Возвращаясь к разрыву между богатыми и бедными: вам действительно кажется, что богатство должно распределяться централизованно?

Нет, я не знаю, как разрешить эту проблему, но за время моей жизни разница в зарплате руководителя компании и начинающего работника достигла астрономических пропорций. Пре­­зиденты корпораций зарабатыва­ют в сотни раз больше рядовых сотрудников, и это мне кажется неспра­-ведливым в долговременной перспек­тиве, потому что таким образом создается огромный разрыв в богатстве, что приведет к другим социальным болезням, а также к недовольству, о котором я уже упоминал.

Создается впечатление, что во всем, что вы делаете, вы ищете какой-то правды. Если представить, что в какой-то момент вся эта правда вам откроется, будет ли вас по-прежнему интересовать философия?

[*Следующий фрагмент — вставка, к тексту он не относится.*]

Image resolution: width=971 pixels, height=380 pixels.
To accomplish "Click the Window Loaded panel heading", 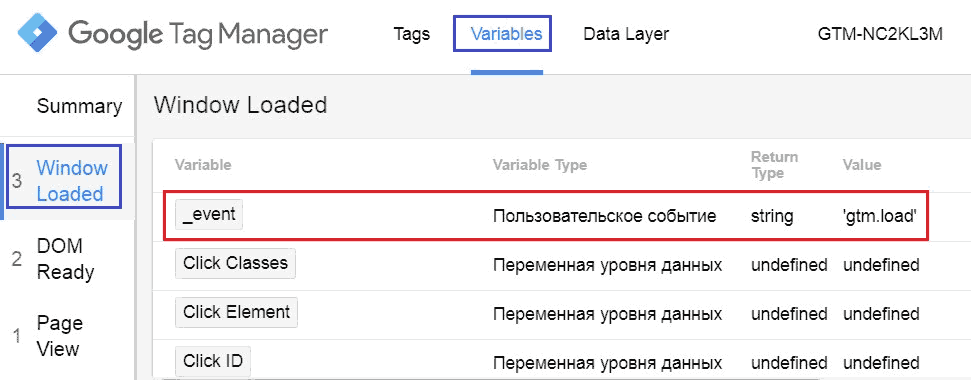I will click(x=240, y=105).
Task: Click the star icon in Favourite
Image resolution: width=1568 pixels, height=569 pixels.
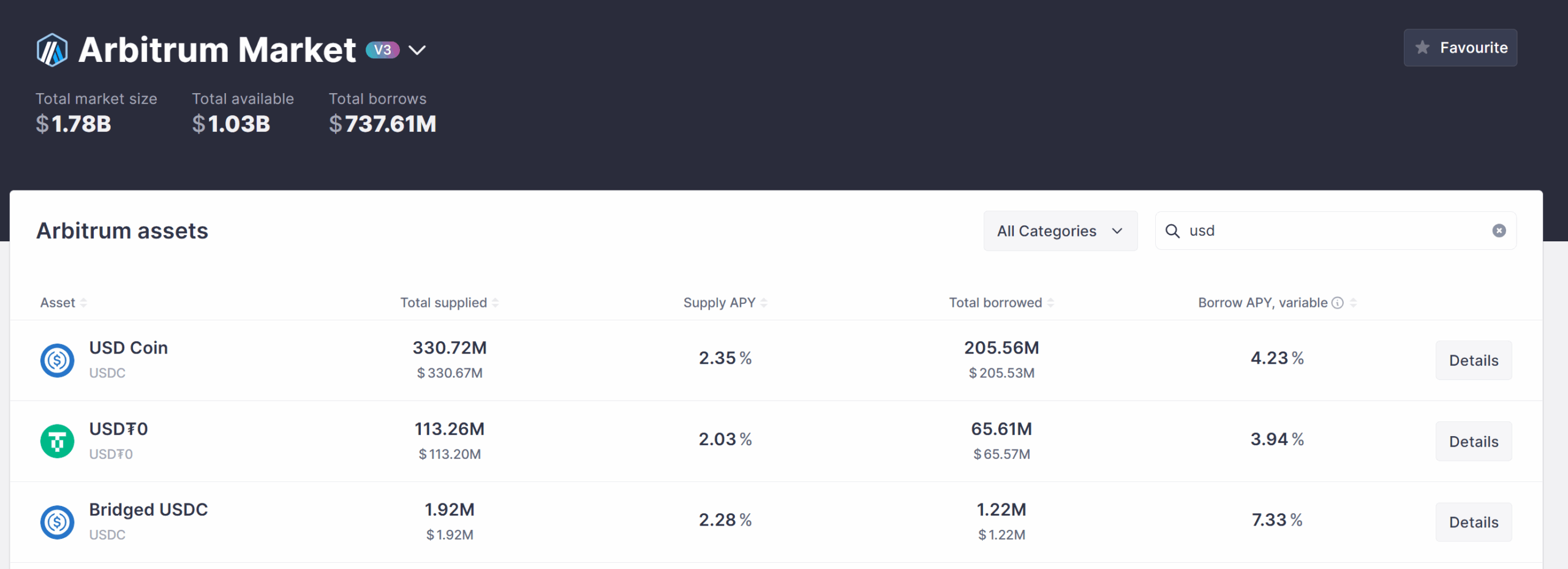Action: pyautogui.click(x=1423, y=48)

Конечно. Начать с того, что вся истина никогда не откроется, но даже если ты добьешься абсолютной истины в каком-то отдельном вопросе, нужно еще убедить коллег в том, что это и есть истина. Нет ничего более очевидного, чем мой эксперимент с китайской комнатой. То, что я не понимаю китайского, абсолютно очевидно, как очевидно и то, что я не начну его понимать, сколько бы раз я ни проделал все предусмотренные в инструкции шаги. Но вы будете потрясены, когда обнаружите, сколькими разными способами можно попытаться это оспорить. Даже если вы знаете всю правду обо всем, вам все равно нужно будет донести ее до людей, объяснить им ее. Но всей правды никто никогда не знает, всегда остается какой-то аспект, требующий дополнительных исследований.